* [Task to carry out]
Looking at the records below, say how many lines include "agent", and add nothing else.

* [Input for this task]
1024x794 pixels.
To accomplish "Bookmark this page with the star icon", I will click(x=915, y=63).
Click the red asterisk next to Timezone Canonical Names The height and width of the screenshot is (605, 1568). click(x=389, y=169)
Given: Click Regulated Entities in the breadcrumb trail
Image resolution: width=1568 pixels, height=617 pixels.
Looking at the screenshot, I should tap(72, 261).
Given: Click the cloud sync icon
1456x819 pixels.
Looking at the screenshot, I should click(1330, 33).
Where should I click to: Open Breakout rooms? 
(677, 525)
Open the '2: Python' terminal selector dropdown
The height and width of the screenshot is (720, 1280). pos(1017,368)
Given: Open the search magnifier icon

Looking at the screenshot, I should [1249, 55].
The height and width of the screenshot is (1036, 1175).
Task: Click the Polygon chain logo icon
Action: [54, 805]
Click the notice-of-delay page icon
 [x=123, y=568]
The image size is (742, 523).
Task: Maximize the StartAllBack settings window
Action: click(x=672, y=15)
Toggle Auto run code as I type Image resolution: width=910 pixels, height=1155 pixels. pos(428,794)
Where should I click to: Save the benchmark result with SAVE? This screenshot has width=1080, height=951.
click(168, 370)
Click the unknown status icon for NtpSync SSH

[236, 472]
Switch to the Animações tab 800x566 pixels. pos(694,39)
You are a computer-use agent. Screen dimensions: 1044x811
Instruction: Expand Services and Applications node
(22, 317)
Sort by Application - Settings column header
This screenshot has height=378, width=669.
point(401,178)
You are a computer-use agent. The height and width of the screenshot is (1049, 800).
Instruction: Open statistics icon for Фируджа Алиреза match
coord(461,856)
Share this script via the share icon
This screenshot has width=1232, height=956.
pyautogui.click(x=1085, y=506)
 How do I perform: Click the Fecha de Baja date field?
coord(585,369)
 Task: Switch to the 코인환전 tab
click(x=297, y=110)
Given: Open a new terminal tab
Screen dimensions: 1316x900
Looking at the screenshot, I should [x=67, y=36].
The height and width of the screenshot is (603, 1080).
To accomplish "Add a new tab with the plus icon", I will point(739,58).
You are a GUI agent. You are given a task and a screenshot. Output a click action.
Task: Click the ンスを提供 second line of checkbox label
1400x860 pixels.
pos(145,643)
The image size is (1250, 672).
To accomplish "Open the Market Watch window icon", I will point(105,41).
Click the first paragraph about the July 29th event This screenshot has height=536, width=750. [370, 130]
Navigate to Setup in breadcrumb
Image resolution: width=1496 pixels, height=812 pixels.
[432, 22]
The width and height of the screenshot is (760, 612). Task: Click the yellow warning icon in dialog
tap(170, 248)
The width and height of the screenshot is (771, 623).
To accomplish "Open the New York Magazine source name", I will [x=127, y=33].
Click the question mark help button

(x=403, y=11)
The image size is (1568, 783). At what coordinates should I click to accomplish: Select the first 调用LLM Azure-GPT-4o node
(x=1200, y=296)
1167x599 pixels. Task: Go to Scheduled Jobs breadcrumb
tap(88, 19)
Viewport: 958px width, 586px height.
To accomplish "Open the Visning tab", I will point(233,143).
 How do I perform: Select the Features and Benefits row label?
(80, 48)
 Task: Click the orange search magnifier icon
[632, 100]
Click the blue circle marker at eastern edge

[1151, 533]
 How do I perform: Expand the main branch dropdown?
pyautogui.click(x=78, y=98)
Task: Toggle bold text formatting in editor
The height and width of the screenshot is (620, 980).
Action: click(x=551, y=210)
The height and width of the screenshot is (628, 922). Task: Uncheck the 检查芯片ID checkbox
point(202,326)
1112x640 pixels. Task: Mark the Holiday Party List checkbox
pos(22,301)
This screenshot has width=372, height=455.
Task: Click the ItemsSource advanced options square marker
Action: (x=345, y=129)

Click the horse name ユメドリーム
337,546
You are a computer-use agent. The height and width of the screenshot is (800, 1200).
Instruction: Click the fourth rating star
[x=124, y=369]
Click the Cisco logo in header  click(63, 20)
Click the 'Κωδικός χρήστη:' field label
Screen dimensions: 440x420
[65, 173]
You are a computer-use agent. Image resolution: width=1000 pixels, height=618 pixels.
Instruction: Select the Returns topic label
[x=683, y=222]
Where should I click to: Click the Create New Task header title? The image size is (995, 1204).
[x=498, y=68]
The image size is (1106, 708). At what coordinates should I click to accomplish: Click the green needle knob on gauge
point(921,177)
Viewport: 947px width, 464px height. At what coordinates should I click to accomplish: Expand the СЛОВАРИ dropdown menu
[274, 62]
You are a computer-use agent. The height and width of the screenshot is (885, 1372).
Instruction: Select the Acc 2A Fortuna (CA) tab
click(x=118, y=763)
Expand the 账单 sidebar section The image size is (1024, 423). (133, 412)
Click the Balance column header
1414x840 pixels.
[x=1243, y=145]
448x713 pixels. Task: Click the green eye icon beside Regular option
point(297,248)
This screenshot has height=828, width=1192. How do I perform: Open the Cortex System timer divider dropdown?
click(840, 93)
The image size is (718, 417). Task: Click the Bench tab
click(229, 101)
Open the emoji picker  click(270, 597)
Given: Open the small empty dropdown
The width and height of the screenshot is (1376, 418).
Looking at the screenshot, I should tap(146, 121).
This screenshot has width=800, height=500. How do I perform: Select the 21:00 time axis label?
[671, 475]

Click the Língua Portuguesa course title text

* [Written solution]
6